Supplied text –
··········

Cache Control Question - apache

If I set this for cache control on my site:
Header unset Pragma
FileETag None
Header unset ETag
# 1 YEAR
<FilesMatch "\.(ico|pdf|flv|jpg|jpeg|png|gif|swf|mp3|mp4)$">
Header set Cache-Control "public"
Header set Expires "Thu, 15 Apr 2010 20:00:00 GMT"
Header unset Last-Modified
</FilesMatch>
# 2 HOURS
<FilesMatch "\.(html|htm|xml|txt|xsl)$">
Header set Cache-Control "max-age=7200, must-revalidate"
</FilesMatch>
# CACHED FOREVER
# MOD_REWRITE TO RENAME EVERY CHANGE
<FilesMatch "\.(js|css)$">
Header set Cache-Control "public"
Header set Expires "Thu, 15 Apr 2010 20:00:00 GMT"
Header unset Last-Modified
</FilesMatch>
...then what if I update any css or image or other files, will the users browser still use the caches version until it expires (a year later)?
Thanks

Your css, js and image files will never be cached, as you are setting a date in the past.
I assume this is a mistake, and you intended to set it for a year in the future, this is one reason to favour max-age over expires.
If this was the case, then your images will be cached up to a year. It's allowable to drop something out of the cache at any time, for example to clean out less-frequently used entries to reduce the size on disk that the cache is taking up.

··········

Directive 1 –
Answer from the Apache cache thread:
(a) What max-age value does the setup give to html, htm, xml, txt and xsl files?
(b) Why does the reply say the css, js and image files will never be cached?
(c) If the date had been set a year in the future, up to how long would the images be cached?
Directive 2 – Echo a section of the Apache cache thread, starting at "I assume this" and ending at "is taking up.".
The lines after this have nothing to do with the Apache cache thread.

Data section –
··········

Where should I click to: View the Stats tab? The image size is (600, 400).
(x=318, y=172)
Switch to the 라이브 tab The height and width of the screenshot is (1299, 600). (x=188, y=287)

··········

Correct answer 1 –
(a) max-age=7200
(b) Because the setup gives them a date in the past.
(c) Up to a year.

Correct answer 2 –
I assume this is a mistake, and you intended to set it for a year in the future, this is one reason to favour max-age over expires.
If this was the case, then your images will be cached up to a year. It's allowable to drop something out of the cache at any time, for example to clean out less-frequently used entries to reduce the size on disk that the cache is taking up.